#### What you have to do:
Rewrite the lines from the one that contains "Given: Open Календарь беременности menu item" through the last line, putting "Isolation" in place of "Separation" and keeping everything else the same.

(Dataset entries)
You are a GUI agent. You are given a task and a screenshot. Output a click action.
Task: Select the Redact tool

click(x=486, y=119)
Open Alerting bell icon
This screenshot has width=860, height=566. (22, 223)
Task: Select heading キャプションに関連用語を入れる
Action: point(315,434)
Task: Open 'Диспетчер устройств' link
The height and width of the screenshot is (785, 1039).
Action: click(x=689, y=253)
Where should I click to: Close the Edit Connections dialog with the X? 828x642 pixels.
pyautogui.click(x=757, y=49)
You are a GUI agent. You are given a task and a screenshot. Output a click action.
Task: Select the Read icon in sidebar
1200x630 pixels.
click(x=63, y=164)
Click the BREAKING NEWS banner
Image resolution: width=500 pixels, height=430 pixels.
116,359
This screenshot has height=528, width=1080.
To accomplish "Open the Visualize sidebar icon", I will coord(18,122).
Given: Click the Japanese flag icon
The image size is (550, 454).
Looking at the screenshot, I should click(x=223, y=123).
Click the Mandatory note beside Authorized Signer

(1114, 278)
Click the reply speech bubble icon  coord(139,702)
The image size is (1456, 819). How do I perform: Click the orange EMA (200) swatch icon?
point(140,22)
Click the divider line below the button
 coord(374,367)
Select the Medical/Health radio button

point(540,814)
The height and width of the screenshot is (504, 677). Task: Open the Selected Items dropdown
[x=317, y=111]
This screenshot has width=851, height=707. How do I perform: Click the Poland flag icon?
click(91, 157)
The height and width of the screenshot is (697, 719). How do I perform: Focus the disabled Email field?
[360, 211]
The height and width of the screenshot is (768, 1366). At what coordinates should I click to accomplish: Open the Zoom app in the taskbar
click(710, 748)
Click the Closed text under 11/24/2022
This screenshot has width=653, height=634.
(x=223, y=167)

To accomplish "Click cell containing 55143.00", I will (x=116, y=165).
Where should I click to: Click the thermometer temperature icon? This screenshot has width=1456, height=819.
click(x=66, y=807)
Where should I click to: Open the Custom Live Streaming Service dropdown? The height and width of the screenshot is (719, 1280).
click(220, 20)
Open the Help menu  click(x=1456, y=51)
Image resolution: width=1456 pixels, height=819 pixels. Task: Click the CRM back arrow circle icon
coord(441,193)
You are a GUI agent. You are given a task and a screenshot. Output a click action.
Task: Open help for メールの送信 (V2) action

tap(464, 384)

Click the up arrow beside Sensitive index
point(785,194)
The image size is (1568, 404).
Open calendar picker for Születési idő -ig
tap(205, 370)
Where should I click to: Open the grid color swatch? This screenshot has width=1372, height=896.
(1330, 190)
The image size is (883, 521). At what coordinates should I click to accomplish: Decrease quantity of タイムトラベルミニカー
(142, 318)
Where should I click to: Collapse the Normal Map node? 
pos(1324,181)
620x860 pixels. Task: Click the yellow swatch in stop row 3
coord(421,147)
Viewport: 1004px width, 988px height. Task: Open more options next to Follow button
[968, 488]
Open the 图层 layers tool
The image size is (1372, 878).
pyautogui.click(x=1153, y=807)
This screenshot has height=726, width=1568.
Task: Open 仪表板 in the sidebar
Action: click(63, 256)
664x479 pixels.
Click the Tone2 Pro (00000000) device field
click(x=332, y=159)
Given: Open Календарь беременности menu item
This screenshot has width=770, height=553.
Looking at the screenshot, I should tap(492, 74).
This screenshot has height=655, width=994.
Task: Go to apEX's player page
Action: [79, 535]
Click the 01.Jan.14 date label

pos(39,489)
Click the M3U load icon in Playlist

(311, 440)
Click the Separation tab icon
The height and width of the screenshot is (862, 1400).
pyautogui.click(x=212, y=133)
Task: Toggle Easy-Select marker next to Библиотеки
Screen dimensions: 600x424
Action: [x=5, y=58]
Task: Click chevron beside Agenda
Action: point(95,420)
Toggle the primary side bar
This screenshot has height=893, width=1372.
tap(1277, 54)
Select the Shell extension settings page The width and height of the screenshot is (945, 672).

#### Result below:
Given: Open Календарь беременности menu item
This screenshot has width=770, height=553.
Looking at the screenshot, I should tap(492, 74).
This screenshot has height=655, width=994.
Task: Go to apEX's player page
Action: [79, 535]
Click the 01.Jan.14 date label

pos(39,489)
Click the M3U load icon in Playlist

(311, 440)
Click the Isolation tab icon
The height and width of the screenshot is (862, 1400).
pyautogui.click(x=212, y=133)
Task: Toggle Easy-Select marker next to Библиотеки
Screen dimensions: 600x424
Action: [x=5, y=58]
Task: Click chevron beside Agenda
Action: point(95,420)
Toggle the primary side bar
This screenshot has height=893, width=1372.
tap(1277, 54)
Select the Shell extension settings page The width and height of the screenshot is (945, 672).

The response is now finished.